Would someone tell me why neck exercises don't work?


----------



## DeadBolt (Oct 3, 2004)

I do the same as madden but then I also do them on my sides.  I find that when i stick to em my kneck grows very nice.  I have to start them up again, a nice set of traps and a thick neck make the wholoe package just look so damn beefy.


----------



## Luke9583 (Oct 3, 2004)

Duncans Donuts said:
			
		

> Without specialized equiptment, does anyone have some interesting neck strengthening exercises?


Take a look at a college wrestler... MONSTER NECKS.

My good buddy wrestles for MSU. He is my height, maybe 10lbs heavier, 4% less bf and has a 18" neck. It's disgusting, lmao. But I'm tired of my 15.25" neck. 

Have somebody push down and just try to force him up 6 times. Do the same thing sideways against somebody's knee. I ony do 6 of each, but 3 times a week.
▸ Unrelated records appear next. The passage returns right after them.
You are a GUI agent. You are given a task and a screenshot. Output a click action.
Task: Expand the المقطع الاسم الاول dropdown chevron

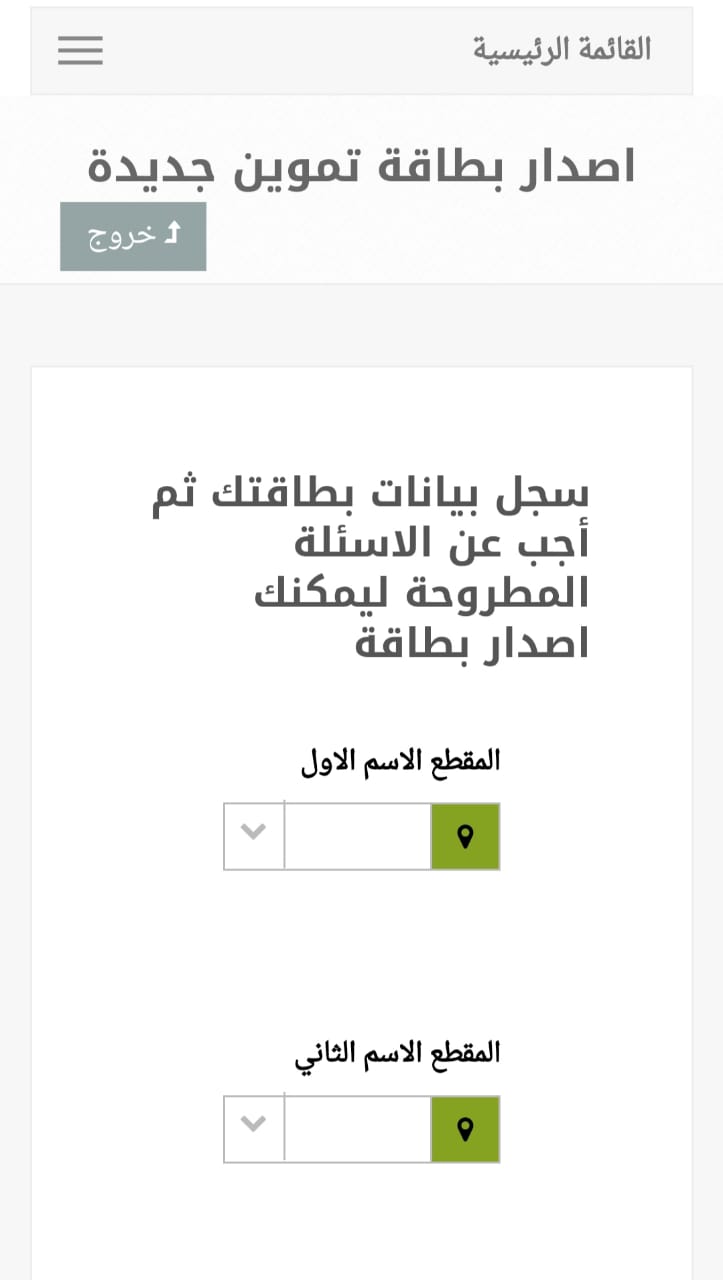(254, 832)
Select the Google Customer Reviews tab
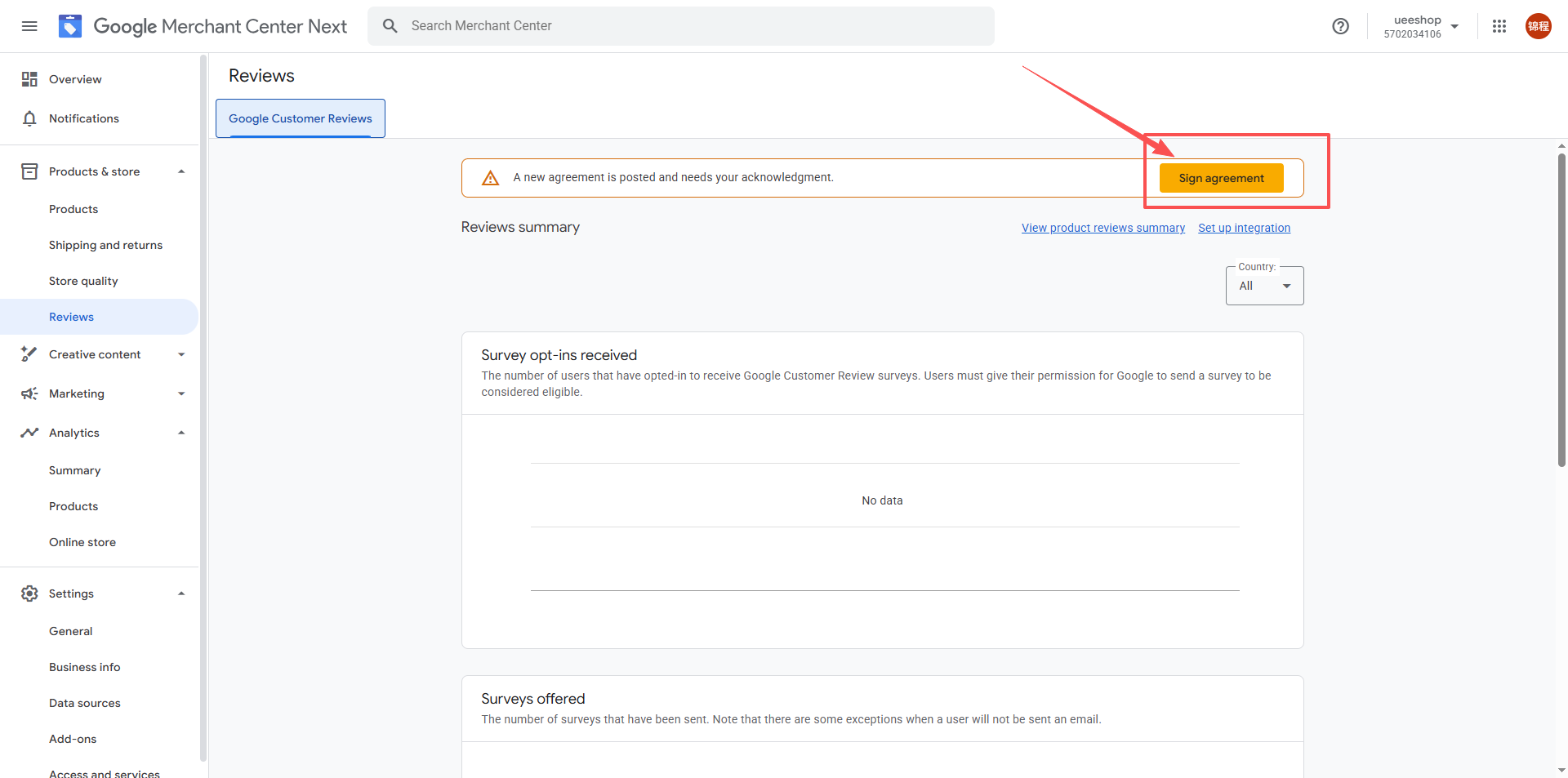 point(301,118)
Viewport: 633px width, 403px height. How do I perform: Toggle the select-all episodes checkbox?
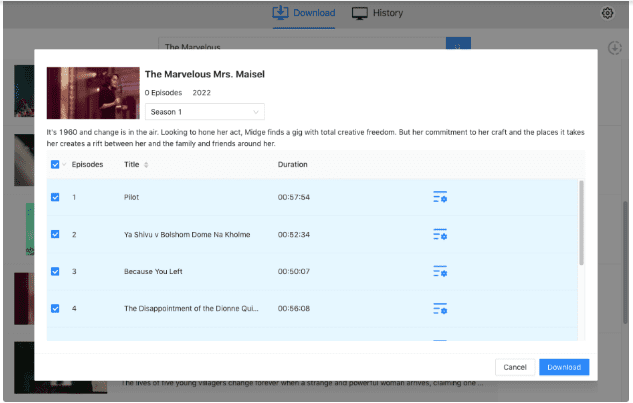coord(55,165)
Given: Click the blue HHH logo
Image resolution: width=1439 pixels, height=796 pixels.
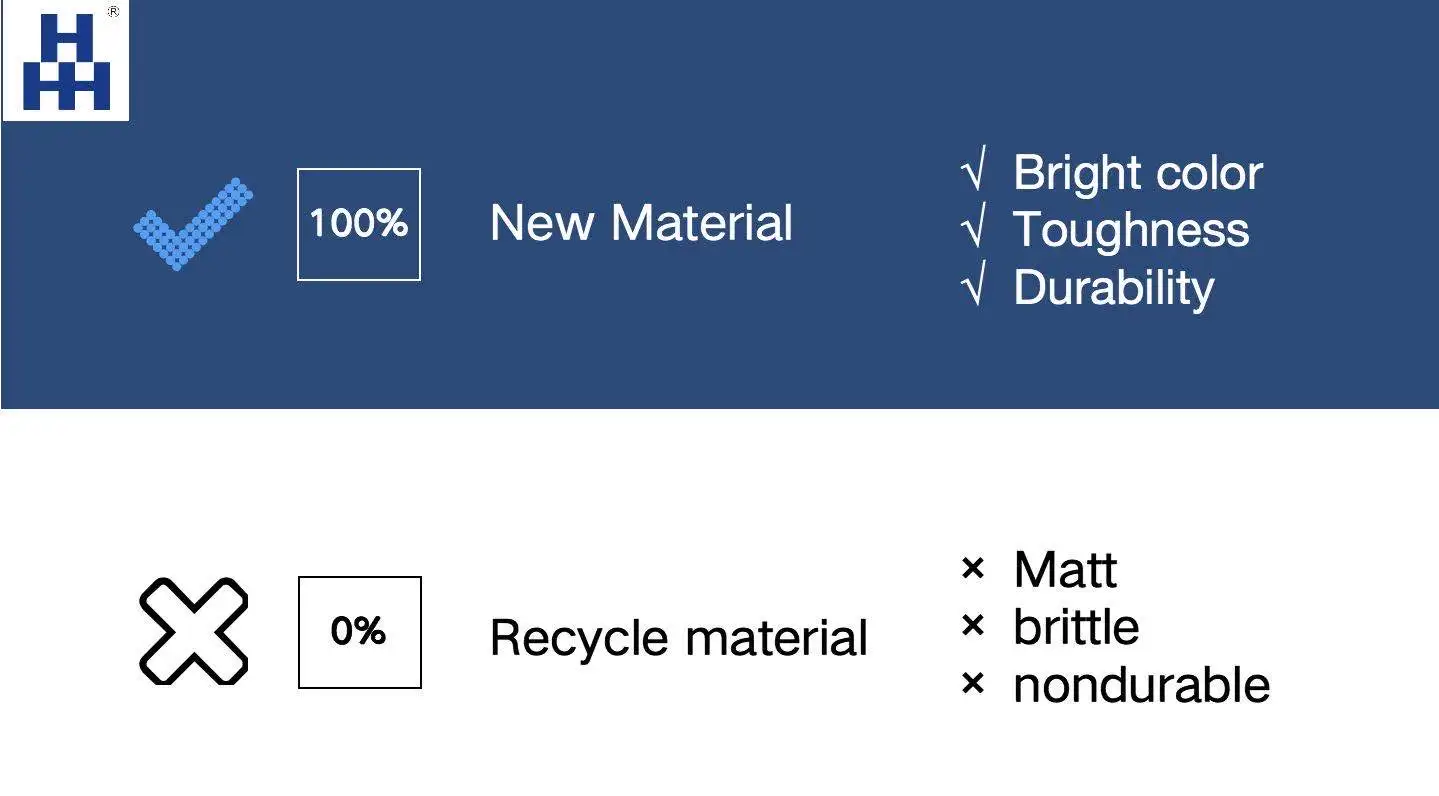Looking at the screenshot, I should click(66, 62).
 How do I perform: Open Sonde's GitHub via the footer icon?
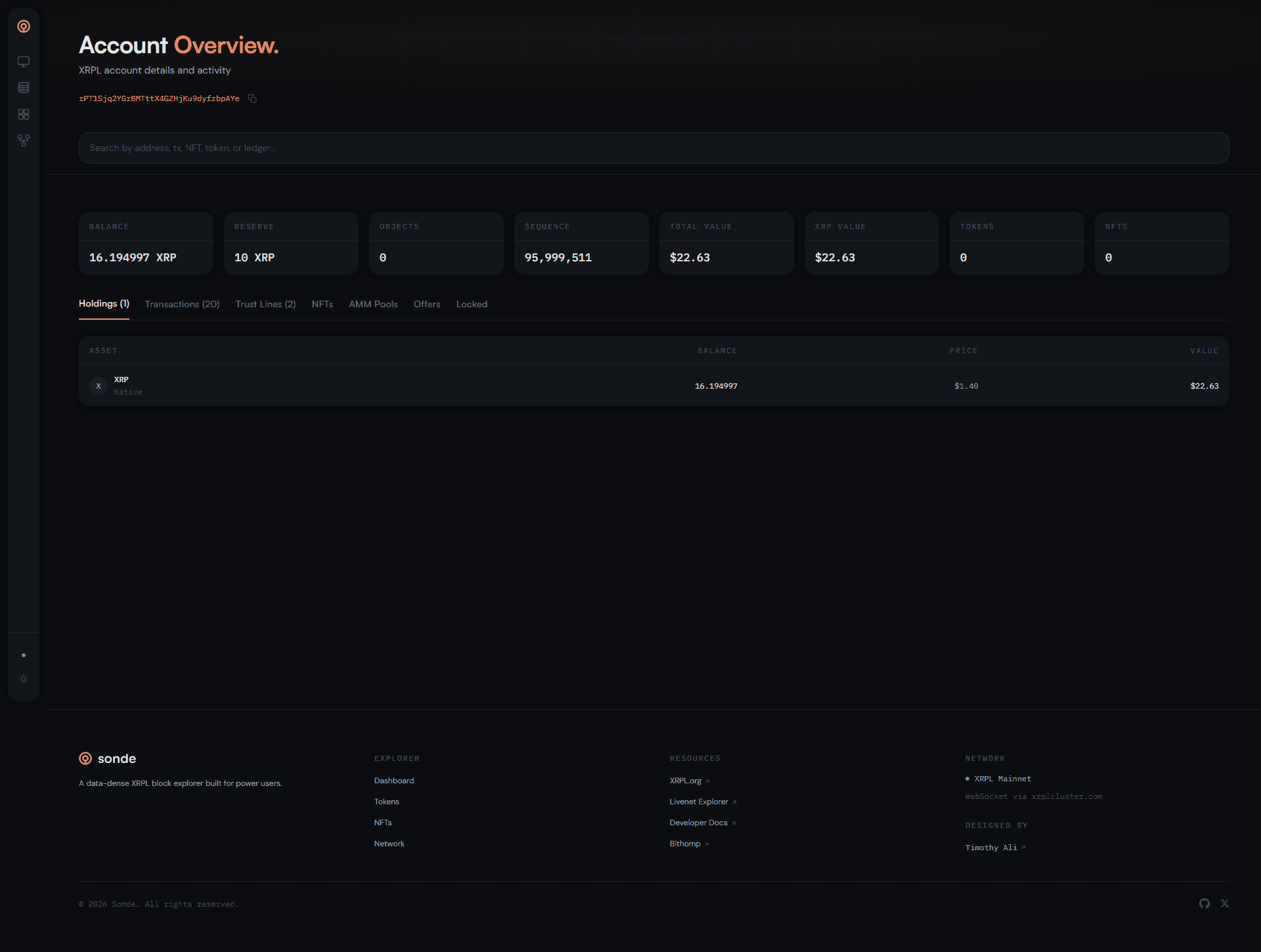tap(1205, 903)
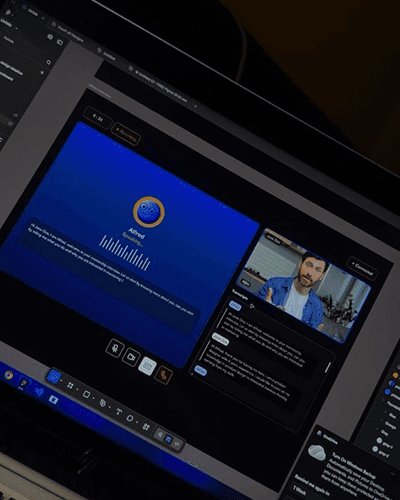
Task: Select the Pen tool in toolbar
Action: coord(103,403)
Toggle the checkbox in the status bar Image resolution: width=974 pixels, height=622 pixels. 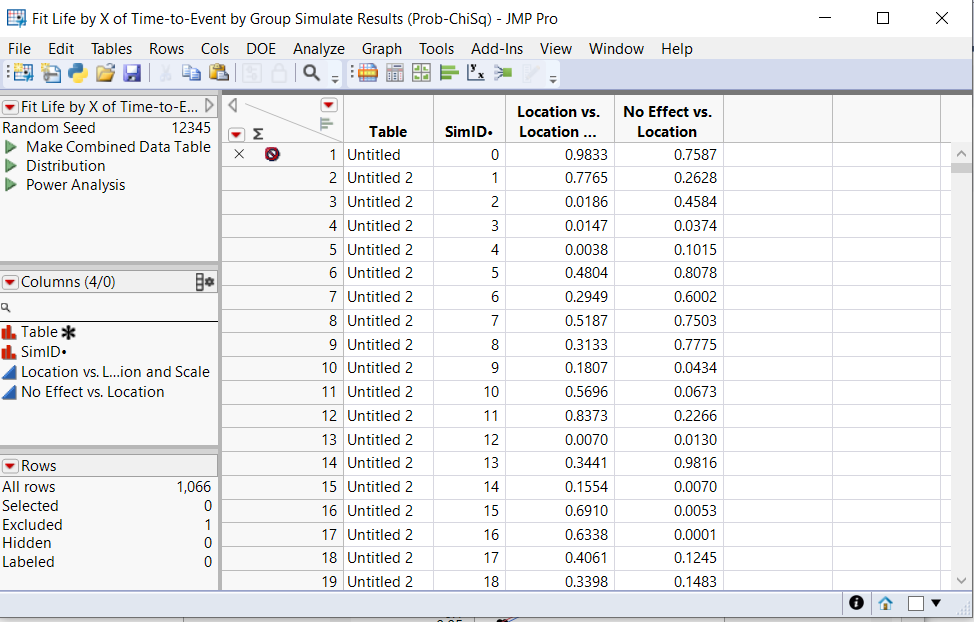[x=915, y=603]
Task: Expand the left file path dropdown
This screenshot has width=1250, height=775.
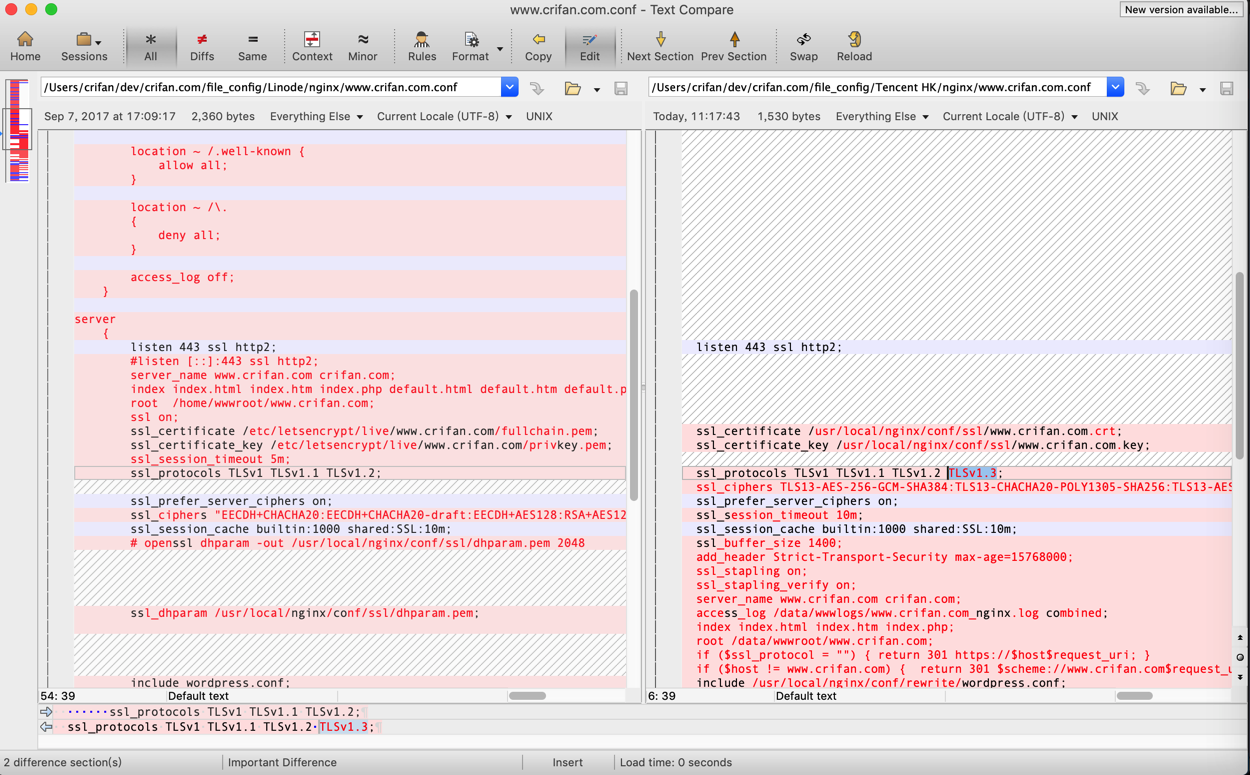Action: click(509, 88)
Seems to help me and my skinny ass.


----------



## racoon02 (Oct 3, 2004)

Dont heavy shrugs indirectly make your neck thicker by having bigger traps?


----------



## DeadBolt (Oct 3, 2004)

Yes shrugs help to enlarg your neck but not as much as dierct work.  Compare the neck to your tri's and your traps your chest.  Indirectly the tri's grow with benching but not nearly as much as if you were to directly work them....same goes for the neck.

Make sense?  Sorry its the only thing I could think of off the top of my head.


----------



## Mudge (Oct 3, 2004)

Unless your traps come really high up on your neck, I can still tell if someone has a scrawny neck. I remember a big guy who was lean at an old gym I used to go to about 5 years ago, and he had a skinny as neck, but great development everywhere else traps included.


----------



## min0 lee (Oct 9, 2004)

I see.


----------



## min0 lee (May 8, 2005)

*Lying Face Up Place Neck Resistance*













> Tips: Lie on your back with your shoulders about even with the end of the bench. Place a flat barbell plate on your forehead and hold in place with your hands. Raise your head in a semicircular motion as far as comfortable. Return to starting position slowly.




This what I do, does the job when there's no harness or machine around.


----------



## Mudge (May 8, 2005)

I need more than a plate to get my neck worked, unless I'm doing 30 reps or something. My favorite neck machine ever was the Nautilus unit. The way it was setup though, I had to load 4 and 5 plates on there, but it was by far the most comfortable I've ever used.


----------



## min0 lee (May 8, 2005)

My old gym had those, I actually use dumbells now Bally's does not have neck machines unfortunatly.


----------



## Mudge (May 8, 2005)

Since most gyms have everything else I want, thats the first thing I look/ask for is a neck machine. The one I'm using now is my second favorite, I never go over 75 pounds on it. The last one I used was I think made by Flex and had the worst pad setup ever, really nice for ripping your face up. I wrap my towel twice on the current one, works ok. The pad is round though which kind of sucks.


----------